Records for finding displayed items
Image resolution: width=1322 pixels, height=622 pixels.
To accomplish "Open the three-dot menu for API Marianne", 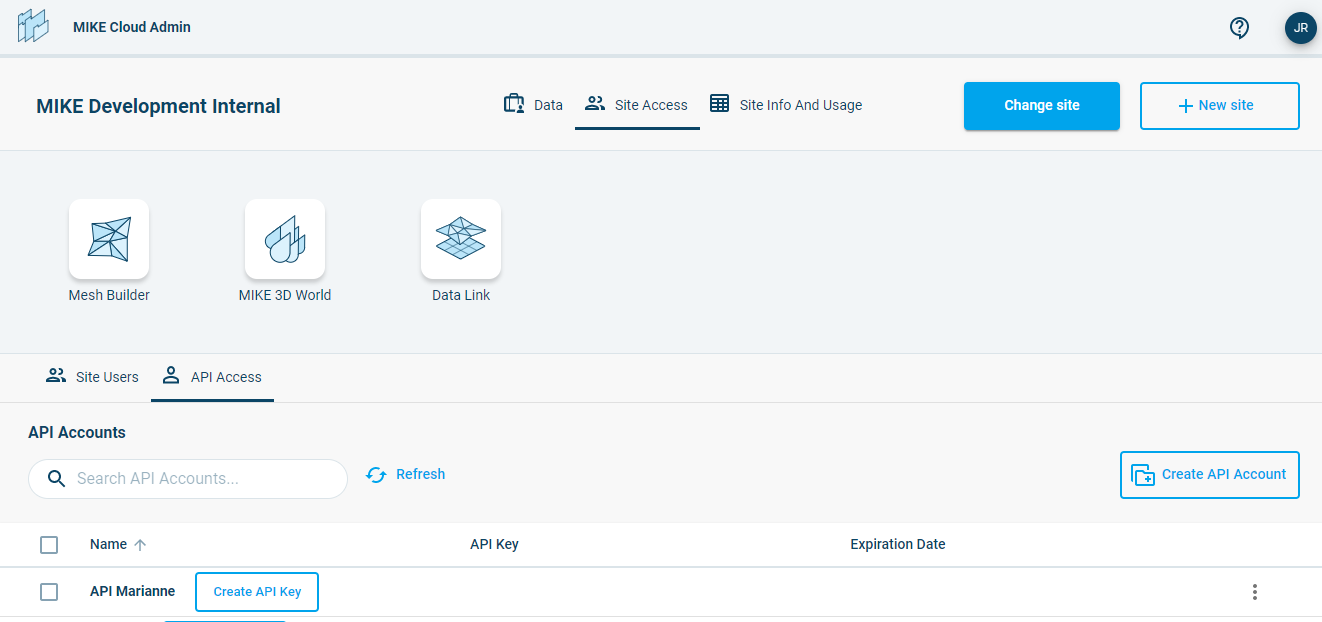I will click(1255, 592).
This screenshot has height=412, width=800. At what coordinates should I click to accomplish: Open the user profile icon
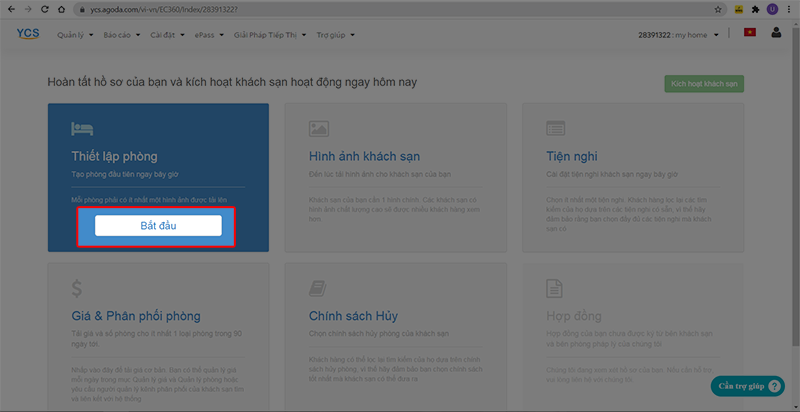pos(777,35)
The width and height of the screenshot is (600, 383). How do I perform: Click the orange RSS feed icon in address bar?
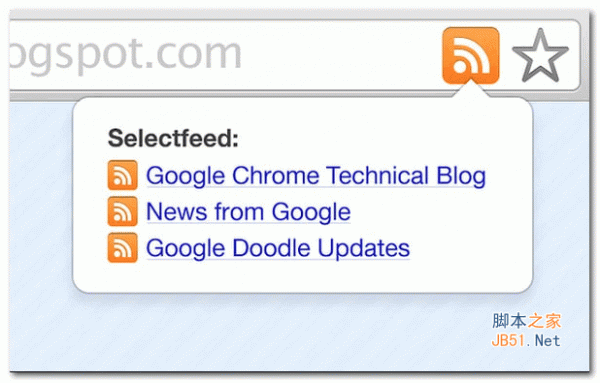click(x=471, y=55)
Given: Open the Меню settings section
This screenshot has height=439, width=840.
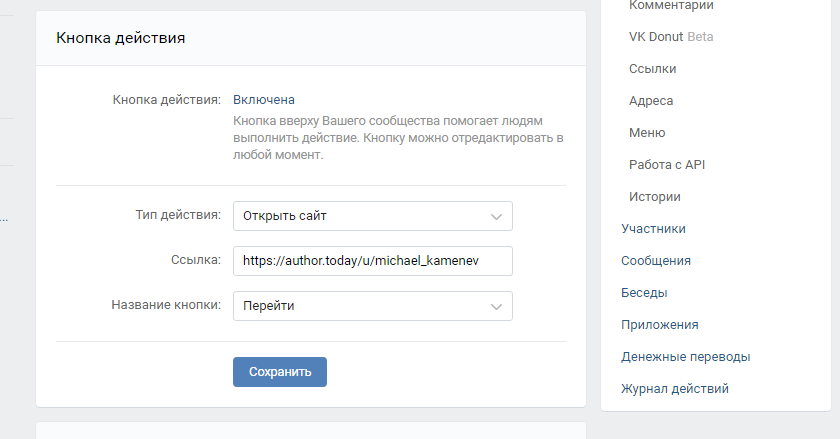Looking at the screenshot, I should click(x=647, y=133).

GOAL —
Collect each line above that contains the word "height".

RESULT BELOW —
Image resolution: width=1322 pixels, height=622 pixels.
This screenshot has height=412, width=800. At what coordinates should I click to accomplish: Open the user profile icon
The width and height of the screenshot is (600, 383). How do I perform: Click the orange RSS feed icon in address bar?
This screenshot has height=439, width=840.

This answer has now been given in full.